=== DIRECTIONS FOR THIS TASK ===
Reproduce verbatim the stretch of entries from the line containing "Click the green" through the line containing "Looking at the screenshot, I should pos(482,37).", and output only those lines.

=== INPUT FOR THIS TASK ===
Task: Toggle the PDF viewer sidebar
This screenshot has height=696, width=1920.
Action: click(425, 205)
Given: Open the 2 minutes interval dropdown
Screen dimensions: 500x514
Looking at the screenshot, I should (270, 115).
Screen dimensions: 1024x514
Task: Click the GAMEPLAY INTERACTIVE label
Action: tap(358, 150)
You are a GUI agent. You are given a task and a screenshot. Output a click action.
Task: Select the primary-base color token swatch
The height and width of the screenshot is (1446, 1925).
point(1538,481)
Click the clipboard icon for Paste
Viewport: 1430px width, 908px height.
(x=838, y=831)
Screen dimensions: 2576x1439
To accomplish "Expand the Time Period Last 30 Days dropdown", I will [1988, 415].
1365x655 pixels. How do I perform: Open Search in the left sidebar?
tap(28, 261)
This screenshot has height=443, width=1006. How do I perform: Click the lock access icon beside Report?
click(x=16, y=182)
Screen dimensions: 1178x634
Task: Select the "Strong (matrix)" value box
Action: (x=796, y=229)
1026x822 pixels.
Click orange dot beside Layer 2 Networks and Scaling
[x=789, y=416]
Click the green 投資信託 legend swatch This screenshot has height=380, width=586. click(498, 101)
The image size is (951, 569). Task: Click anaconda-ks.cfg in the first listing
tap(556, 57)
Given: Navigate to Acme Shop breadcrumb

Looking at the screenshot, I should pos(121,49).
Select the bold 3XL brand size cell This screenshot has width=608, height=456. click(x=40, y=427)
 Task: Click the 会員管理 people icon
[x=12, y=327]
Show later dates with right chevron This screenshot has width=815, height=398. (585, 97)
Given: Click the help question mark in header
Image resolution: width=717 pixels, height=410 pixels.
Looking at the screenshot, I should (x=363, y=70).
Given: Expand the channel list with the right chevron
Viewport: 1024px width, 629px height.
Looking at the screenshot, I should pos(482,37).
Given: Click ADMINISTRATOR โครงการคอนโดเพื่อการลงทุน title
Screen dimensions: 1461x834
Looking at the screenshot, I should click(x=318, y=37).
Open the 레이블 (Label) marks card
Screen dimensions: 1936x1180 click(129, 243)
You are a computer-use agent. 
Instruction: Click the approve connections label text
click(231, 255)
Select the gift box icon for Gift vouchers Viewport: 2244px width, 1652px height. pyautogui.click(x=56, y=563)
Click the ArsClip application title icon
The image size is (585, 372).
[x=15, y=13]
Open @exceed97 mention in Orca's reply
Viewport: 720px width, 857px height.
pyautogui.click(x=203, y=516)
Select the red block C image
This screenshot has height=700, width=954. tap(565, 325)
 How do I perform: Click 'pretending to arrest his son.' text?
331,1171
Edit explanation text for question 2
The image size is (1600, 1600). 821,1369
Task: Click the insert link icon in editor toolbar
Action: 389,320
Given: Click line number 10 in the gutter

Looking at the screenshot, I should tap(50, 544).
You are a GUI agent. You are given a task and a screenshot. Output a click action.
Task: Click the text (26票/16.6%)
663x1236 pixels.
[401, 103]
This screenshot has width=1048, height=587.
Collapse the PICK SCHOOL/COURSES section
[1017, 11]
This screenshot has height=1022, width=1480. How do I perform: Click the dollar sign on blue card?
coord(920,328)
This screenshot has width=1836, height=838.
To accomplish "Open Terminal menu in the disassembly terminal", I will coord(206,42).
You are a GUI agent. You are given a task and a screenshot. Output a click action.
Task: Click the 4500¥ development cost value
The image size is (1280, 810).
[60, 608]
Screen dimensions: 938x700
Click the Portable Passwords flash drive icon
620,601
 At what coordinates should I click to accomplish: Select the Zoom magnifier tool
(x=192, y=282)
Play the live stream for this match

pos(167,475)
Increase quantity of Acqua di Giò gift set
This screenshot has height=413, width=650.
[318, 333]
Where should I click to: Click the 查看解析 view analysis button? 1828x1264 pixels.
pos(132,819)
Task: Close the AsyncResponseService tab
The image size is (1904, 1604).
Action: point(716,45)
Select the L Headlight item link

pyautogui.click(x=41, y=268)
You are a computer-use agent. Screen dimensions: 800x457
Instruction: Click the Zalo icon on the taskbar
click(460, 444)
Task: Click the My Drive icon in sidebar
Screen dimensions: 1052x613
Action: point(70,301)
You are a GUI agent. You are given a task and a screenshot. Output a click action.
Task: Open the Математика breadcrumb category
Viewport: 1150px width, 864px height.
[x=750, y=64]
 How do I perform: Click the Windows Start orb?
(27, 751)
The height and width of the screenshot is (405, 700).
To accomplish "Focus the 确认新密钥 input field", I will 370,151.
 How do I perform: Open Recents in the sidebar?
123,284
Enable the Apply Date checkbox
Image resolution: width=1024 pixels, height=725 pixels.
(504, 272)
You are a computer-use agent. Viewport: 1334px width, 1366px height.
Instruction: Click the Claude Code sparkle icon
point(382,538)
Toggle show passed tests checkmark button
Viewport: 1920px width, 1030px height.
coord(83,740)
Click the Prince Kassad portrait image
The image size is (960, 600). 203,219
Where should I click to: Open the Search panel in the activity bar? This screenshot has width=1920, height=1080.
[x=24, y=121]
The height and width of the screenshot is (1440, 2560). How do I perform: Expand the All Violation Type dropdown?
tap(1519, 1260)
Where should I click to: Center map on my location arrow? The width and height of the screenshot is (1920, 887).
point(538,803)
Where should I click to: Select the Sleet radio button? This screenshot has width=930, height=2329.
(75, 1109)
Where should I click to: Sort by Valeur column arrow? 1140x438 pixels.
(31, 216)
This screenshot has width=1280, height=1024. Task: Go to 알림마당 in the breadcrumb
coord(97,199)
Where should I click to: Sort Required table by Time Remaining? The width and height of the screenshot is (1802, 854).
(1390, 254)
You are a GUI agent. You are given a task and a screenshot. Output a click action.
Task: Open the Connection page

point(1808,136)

=== RESULT OF THE EXERCISE ===
Click the green 投資信託 legend swatch This screenshot has height=380, width=586. click(498, 101)
The image size is (951, 569). Task: Click anaconda-ks.cfg in the first listing
tap(556, 57)
Given: Navigate to Acme Shop breadcrumb

Looking at the screenshot, I should pos(121,49).
Select the bold 3XL brand size cell This screenshot has width=608, height=456. click(x=40, y=427)
 Task: Click the 会員管理 people icon
[x=12, y=327]
Show later dates with right chevron This screenshot has width=815, height=398. (585, 97)
Given: Click the help question mark in header
Image resolution: width=717 pixels, height=410 pixels.
Looking at the screenshot, I should (x=363, y=70).
Given: Expand the channel list with the right chevron
Viewport: 1024px width, 629px height.
Looking at the screenshot, I should pos(482,37).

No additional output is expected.